▸ **Pixel coordinate grounding data**
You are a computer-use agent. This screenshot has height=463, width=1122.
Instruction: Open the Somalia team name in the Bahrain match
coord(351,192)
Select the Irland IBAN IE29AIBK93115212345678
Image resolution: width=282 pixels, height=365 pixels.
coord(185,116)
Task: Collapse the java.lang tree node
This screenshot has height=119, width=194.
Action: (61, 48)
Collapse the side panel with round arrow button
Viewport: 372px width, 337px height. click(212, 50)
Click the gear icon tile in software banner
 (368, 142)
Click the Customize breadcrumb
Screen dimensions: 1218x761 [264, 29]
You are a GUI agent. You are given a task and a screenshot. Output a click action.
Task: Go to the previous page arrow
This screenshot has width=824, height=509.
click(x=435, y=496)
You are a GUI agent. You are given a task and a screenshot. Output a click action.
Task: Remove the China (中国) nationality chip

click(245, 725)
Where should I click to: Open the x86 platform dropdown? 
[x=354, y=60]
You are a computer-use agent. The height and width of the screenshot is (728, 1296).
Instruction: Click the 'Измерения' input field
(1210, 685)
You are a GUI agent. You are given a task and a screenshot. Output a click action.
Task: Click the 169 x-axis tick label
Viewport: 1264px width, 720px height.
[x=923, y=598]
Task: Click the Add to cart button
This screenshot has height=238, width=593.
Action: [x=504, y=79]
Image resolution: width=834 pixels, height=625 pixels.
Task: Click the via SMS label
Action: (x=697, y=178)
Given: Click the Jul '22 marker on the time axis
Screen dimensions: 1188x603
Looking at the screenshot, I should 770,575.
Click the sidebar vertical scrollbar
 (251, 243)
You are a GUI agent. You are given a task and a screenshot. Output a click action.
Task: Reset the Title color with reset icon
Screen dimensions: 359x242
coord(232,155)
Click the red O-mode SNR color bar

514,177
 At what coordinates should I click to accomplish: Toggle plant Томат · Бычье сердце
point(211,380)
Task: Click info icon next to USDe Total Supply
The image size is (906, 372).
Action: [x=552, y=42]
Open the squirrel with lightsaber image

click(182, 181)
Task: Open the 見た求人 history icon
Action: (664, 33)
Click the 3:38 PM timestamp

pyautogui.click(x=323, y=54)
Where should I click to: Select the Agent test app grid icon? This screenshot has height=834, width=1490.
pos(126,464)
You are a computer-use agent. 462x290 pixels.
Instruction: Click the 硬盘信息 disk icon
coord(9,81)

▸ **Problem description**
The first line of the records and every line down to the line with "Task: Collapse the java.lang tree node" must be quoted exactly; leave out all else.

▸ **Response to this exercise**
You are a computer-use agent. This screenshot has height=463, width=1122.
Instruction: Open the Somalia team name in the Bahrain match
coord(351,192)
Select the Irland IBAN IE29AIBK93115212345678
Image resolution: width=282 pixels, height=365 pixels.
coord(185,116)
Task: Collapse the java.lang tree node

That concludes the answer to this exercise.